British American entrepreneur and philanthropist

Leonard Polonsky CBE (April 13, 1927 - March 14, 2025) was a British-American financial services entrepreneur and philanthropist, best known as the founder of Hansard Global plc, and for his extensive philanthropic work through The Polonsky Foundation.

== Early life and education ==
Polonsky was born on April 13, 1927, in Bay Ridge, Brooklyn, New York CityBay Ridge, Brooklyn, New York City. He attended Townsend Harris High School and earned a B.A. from New York University at age 18. After serving in the United States military (1945–1946), he pursued graduate studies in literature at Lincoln College, Oxford, and the Sorbonne (University of Paris), where he received his doctorate in 1952. He also taught in Heidelberg, Germany, before beginning his business career.

== Business Career ==
Polonsky began working in the financial services sector in New York in 1955 and later gained international experience in Rome, Frankfurt, and Zurich.

In 1970 he established the Liberty Life Assurance Company Limited in London, which later became Hansard Global plc. The company was listed on the London Stock Exchange in 2006 and offered life assurance and investment products internationally. During his career Polonsky was known for his leadership in developing internationally focused financial services.

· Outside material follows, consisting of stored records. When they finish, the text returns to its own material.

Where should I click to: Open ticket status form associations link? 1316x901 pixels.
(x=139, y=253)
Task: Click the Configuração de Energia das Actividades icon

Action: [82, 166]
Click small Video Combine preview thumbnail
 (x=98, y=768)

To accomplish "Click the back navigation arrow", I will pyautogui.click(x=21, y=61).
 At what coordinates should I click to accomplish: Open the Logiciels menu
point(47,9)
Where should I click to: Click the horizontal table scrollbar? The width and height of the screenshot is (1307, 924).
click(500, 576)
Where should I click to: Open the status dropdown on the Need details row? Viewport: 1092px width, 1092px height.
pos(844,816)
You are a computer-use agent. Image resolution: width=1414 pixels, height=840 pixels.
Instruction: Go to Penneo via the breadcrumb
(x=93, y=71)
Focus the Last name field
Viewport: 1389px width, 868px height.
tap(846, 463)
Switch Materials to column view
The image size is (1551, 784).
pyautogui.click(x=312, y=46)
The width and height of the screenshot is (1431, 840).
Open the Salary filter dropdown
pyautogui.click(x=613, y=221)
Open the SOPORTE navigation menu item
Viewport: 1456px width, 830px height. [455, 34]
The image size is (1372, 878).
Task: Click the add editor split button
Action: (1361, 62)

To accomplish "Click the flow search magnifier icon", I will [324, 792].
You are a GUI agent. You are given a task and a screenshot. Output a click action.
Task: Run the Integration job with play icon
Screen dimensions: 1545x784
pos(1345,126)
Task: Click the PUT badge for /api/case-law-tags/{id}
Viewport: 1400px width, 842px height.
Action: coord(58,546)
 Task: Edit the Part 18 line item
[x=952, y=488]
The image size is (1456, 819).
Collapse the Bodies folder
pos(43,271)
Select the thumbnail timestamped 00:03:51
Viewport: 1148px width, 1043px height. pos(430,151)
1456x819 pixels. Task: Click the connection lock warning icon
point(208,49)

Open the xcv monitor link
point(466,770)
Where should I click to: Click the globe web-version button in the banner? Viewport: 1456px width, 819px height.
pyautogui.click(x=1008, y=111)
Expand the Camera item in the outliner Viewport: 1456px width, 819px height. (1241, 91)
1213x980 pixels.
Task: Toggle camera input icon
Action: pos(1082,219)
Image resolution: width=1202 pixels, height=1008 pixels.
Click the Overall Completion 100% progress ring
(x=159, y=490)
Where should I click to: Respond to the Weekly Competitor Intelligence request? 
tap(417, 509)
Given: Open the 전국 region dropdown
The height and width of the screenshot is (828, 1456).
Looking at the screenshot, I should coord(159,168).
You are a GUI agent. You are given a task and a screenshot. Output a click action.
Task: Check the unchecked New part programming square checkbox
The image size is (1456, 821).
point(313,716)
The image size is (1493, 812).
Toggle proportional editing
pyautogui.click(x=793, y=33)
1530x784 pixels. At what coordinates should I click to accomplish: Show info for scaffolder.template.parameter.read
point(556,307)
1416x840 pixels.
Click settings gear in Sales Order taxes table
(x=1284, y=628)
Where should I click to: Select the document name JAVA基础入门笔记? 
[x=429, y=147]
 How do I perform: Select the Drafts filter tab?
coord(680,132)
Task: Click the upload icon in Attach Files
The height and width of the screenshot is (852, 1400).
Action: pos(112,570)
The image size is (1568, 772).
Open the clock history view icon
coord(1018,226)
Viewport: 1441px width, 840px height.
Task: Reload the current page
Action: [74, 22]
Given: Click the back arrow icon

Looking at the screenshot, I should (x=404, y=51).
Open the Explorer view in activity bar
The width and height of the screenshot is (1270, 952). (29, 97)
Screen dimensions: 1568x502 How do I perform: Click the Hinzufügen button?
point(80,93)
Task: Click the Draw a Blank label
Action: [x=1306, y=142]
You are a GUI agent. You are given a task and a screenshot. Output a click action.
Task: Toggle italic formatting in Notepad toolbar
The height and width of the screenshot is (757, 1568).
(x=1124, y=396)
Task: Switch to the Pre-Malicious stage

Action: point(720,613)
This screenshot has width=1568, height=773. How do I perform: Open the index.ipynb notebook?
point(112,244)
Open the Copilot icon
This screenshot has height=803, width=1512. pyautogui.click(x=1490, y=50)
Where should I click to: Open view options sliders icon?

== Philanthropy and The Polonsky Foundation ==
In 1985 Polonsky founded The Polonsky Foundation, a UK‑registered charity supporting cultural heritage, humanities education, research, and the arts across the United Kingdom, the United States, Israel, and Europe. The Foundation funds major digitization projects at leading libraries, including the Bodleian Libraries (Oxford), Cambridge University Library, the British Library, the Library of Congress, the Vatican Apostolic Library, and the New York Public Library, to promote access to cultural heritage.

In 2018, Polonsky and The Polonsky Foundation donated 12 million USD for the creation of "Treasures", a permanent exhibition of treasures from the New York Public Library’s research collections, housed in the Stephen A. Schwarzman Building. The exhibition includes rare items such as a Gutenberg Bible, Thomas Jefferson’s annotated version of the Declaration of Independence, an early copy of the Bill of Rights, and George Washington’s farewell address.

== Honours and Recognition ==
Polonsky was appointed a Commander of the Order of the British Empire (CBE) in 2013 for his charitable services. He held honorary and governance positions at institutions such as Lincoln College, Oxford; the Royal College of Music, London; and the Hebrew University of Jerusalem, where he also established the Polonsky Prizes for Creativity and Originality in the Humanities.

== Death ==
Polonsky died on March 14, 2025, in New York City at the age of 97.